■ **Material for this exercise**:
# # # #
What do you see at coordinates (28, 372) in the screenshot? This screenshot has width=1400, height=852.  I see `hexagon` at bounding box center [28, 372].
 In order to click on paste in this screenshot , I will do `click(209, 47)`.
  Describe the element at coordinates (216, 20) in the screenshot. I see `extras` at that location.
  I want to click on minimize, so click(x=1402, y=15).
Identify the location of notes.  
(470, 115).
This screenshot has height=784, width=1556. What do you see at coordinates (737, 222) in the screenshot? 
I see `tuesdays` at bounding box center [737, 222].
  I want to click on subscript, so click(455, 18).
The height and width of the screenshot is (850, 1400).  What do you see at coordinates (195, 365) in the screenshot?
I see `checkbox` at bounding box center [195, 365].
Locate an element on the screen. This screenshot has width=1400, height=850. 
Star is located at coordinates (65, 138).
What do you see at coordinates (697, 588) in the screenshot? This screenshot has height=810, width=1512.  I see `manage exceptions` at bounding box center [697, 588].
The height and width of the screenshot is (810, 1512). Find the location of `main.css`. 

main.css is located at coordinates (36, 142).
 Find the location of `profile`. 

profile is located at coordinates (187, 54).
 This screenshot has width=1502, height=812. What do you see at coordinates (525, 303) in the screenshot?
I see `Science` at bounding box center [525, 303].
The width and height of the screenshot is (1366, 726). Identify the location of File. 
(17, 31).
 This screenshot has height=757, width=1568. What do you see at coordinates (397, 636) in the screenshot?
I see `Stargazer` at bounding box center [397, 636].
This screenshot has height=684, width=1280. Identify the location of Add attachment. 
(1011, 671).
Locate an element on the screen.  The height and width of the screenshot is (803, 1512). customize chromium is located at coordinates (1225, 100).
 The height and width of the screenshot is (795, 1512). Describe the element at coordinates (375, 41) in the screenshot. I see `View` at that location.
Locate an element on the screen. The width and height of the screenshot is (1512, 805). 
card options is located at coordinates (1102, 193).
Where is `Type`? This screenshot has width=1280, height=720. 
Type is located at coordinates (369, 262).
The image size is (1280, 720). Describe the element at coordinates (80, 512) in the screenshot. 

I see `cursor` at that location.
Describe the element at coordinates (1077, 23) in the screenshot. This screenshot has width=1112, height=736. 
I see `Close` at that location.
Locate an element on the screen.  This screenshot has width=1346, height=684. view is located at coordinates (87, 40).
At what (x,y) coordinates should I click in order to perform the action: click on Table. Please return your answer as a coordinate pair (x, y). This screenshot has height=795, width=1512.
# # # #
■ **Work required**:
Copy out all of the records above word for word, keeping every line as it is.

■ **Expected answer**:
What do you see at coordinates (28, 372) in the screenshot? This screenshot has width=1400, height=852.  I see `hexagon` at bounding box center [28, 372].
 In order to click on paste in this screenshot , I will do `click(209, 47)`.
  Describe the element at coordinates (216, 20) in the screenshot. I see `extras` at that location.
  I want to click on minimize, so click(x=1402, y=15).
Identify the location of notes.  
(470, 115).
This screenshot has height=784, width=1556. What do you see at coordinates (737, 222) in the screenshot? 
I see `tuesdays` at bounding box center [737, 222].
  I want to click on subscript, so click(455, 18).
The height and width of the screenshot is (850, 1400).  What do you see at coordinates (195, 365) in the screenshot?
I see `checkbox` at bounding box center [195, 365].
Locate an element on the screen. This screenshot has width=1400, height=850. 
Star is located at coordinates (65, 138).
What do you see at coordinates (697, 588) in the screenshot? This screenshot has height=810, width=1512.  I see `manage exceptions` at bounding box center [697, 588].
The height and width of the screenshot is (810, 1512). Find the location of `main.css`. 

main.css is located at coordinates (36, 142).
 Find the location of `profile`. 

profile is located at coordinates (187, 54).
 This screenshot has width=1502, height=812. What do you see at coordinates (525, 303) in the screenshot?
I see `Science` at bounding box center [525, 303].
The width and height of the screenshot is (1366, 726). Identify the location of File. 
(17, 31).
 This screenshot has height=757, width=1568. What do you see at coordinates (397, 636) in the screenshot?
I see `Stargazer` at bounding box center [397, 636].
This screenshot has height=684, width=1280. Identify the location of Add attachment. 
(1011, 671).
Locate an element on the screen.  The height and width of the screenshot is (803, 1512). customize chromium is located at coordinates (1225, 100).
 The height and width of the screenshot is (795, 1512). Describe the element at coordinates (375, 41) in the screenshot. I see `View` at that location.
Locate an element on the screen. The width and height of the screenshot is (1512, 805). 
card options is located at coordinates (1102, 193).
Where is `Type`? This screenshot has width=1280, height=720. 
Type is located at coordinates (369, 262).
The image size is (1280, 720). Describe the element at coordinates (80, 512) in the screenshot. 

I see `cursor` at that location.
Describe the element at coordinates (1077, 23) in the screenshot. This screenshot has width=1112, height=736. 
I see `Close` at that location.
Locate an element on the screen.  This screenshot has width=1346, height=684. view is located at coordinates (87, 40).
At what (x,y) coordinates should I click in order to perform the action: click on Table. Please return your answer as a coordinate pair (x, y). This screenshot has height=795, width=1512.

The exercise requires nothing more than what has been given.